Dataset entries

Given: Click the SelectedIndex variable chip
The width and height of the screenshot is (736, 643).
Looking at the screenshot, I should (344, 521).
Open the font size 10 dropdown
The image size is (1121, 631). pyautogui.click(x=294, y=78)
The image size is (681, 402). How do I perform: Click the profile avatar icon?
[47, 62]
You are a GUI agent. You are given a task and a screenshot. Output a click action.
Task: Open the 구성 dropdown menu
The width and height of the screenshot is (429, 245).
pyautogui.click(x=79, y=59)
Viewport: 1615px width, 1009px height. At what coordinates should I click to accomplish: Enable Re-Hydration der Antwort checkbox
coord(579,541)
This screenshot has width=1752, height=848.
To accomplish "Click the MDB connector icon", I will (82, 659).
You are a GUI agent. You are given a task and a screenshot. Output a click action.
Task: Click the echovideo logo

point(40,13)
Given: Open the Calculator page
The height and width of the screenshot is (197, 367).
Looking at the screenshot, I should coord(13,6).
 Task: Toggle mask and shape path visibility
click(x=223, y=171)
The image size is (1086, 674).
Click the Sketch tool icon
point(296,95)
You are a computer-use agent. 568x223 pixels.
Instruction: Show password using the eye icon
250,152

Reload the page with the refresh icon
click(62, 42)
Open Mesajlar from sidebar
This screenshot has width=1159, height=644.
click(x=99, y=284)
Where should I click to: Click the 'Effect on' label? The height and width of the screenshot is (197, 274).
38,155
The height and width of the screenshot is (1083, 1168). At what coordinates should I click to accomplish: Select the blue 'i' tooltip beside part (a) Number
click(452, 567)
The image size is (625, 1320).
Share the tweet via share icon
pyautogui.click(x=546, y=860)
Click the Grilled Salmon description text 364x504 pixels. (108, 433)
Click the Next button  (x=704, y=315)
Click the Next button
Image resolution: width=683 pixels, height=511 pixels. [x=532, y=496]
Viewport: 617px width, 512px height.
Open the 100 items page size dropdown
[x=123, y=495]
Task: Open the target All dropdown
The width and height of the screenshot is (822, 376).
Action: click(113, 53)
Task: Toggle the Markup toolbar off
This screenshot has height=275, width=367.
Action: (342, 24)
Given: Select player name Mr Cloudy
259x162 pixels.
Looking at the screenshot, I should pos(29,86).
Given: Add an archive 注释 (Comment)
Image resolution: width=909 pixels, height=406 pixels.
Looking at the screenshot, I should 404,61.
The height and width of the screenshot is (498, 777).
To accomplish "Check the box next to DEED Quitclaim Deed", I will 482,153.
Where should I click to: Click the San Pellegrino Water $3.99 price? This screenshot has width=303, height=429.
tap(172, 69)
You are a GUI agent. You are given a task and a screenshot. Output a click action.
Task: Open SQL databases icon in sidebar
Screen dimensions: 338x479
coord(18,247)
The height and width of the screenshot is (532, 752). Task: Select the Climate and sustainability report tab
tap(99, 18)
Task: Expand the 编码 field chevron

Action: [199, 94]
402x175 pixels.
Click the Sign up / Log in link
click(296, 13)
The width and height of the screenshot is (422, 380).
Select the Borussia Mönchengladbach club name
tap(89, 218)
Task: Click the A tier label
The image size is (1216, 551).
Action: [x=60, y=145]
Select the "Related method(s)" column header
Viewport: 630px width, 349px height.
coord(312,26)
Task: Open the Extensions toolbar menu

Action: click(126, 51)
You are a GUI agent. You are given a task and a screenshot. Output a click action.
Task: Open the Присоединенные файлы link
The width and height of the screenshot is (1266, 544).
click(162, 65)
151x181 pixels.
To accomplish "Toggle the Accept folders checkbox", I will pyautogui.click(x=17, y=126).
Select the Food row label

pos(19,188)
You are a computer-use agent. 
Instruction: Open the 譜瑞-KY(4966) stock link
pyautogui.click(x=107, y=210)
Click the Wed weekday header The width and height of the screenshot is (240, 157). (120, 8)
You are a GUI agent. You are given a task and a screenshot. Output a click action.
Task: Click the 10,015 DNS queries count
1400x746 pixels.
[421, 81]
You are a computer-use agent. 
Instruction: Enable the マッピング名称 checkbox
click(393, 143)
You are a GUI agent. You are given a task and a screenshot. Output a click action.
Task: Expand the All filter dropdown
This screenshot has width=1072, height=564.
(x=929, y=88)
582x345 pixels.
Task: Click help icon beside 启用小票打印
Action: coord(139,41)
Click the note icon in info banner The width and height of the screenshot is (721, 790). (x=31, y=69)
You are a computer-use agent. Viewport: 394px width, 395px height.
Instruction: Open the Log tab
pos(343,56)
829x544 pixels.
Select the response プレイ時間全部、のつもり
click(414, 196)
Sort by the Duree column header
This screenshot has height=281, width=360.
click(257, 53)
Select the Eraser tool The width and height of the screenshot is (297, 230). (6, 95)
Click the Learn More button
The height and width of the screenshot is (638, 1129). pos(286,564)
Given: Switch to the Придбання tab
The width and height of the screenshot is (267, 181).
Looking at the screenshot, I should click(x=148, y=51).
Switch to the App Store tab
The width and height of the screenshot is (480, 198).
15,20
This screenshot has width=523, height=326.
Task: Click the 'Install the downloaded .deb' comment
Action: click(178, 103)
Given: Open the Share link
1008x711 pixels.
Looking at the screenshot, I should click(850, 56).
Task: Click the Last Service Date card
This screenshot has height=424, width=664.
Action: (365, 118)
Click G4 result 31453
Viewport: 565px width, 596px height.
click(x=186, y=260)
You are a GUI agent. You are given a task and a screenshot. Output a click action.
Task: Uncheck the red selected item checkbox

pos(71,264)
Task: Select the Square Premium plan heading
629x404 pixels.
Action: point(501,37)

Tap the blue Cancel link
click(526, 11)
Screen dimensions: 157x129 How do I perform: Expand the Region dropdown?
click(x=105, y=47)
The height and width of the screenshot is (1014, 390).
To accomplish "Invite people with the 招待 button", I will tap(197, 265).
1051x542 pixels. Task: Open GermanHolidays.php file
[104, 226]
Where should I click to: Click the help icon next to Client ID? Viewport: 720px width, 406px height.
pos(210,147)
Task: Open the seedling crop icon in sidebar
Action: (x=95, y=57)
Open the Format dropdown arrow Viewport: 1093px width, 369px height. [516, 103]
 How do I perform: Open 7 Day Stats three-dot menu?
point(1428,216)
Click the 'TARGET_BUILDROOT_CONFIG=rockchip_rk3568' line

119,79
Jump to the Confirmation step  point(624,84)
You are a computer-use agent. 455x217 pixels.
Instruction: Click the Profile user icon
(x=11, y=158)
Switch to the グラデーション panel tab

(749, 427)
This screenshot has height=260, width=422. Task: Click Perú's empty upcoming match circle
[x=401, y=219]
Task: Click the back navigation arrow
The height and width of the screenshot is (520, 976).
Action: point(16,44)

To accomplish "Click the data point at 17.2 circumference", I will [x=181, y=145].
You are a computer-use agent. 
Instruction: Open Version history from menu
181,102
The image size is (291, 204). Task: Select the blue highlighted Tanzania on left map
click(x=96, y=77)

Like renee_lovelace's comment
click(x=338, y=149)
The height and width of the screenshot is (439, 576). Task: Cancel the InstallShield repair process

- _To do_
Copy out the lines of the data where the word "will" can be found.

- _Solution below_
To accomplish "Click the MDB connector icon", I will (82, 659).
To accomplish "Check the box next to DEED Quitclaim Deed", I will 482,153.
To accomplish "Toggle the Accept folders checkbox", I will pyautogui.click(x=17, y=126).
To accomplish "Invite people with the 招待 button", I will tap(197, 265).
To accomplish "Click the data point at 17.2 circumference", I will [x=181, y=145].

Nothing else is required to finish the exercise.